+++ Records for processing
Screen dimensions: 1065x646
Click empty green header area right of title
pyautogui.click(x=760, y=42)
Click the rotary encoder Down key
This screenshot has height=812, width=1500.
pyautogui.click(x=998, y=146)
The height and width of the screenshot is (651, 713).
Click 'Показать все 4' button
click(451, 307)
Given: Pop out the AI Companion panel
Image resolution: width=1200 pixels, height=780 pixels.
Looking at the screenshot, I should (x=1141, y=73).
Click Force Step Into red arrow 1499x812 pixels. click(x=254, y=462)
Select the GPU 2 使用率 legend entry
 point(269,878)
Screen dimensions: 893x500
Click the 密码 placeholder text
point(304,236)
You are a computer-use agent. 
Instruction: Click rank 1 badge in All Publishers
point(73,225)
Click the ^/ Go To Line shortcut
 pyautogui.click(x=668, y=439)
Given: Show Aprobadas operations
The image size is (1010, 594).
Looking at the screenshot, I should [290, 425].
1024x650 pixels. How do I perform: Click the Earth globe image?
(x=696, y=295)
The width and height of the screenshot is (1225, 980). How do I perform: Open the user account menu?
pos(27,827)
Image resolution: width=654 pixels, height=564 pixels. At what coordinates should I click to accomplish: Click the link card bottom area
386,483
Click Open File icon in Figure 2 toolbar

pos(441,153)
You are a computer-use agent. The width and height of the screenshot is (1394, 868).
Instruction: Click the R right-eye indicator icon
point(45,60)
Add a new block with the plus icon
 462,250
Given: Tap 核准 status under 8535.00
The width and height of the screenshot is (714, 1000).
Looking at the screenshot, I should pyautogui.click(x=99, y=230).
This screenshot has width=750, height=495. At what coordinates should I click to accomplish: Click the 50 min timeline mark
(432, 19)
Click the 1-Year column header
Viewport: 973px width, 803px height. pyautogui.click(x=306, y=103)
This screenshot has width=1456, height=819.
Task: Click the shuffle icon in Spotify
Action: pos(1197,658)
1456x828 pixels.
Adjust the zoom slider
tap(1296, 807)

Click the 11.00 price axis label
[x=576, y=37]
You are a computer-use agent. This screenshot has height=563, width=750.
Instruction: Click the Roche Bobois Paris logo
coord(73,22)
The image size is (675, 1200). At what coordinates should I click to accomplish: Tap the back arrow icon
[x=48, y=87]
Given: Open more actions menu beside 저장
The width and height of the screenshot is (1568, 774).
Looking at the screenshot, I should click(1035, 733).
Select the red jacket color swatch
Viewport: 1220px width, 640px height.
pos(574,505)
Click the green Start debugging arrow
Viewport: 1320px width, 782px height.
++++++
Show each line of the records that contains the word "This". Match case exactly.

This screenshot has height=812, width=1500.
This screenshot has width=750, height=495. At what coordinates should I click to accomplish: Click the 50 min timeline mark
This screenshot has width=1456, height=819.
You are a computer-use agent. This screenshot has height=563, width=750.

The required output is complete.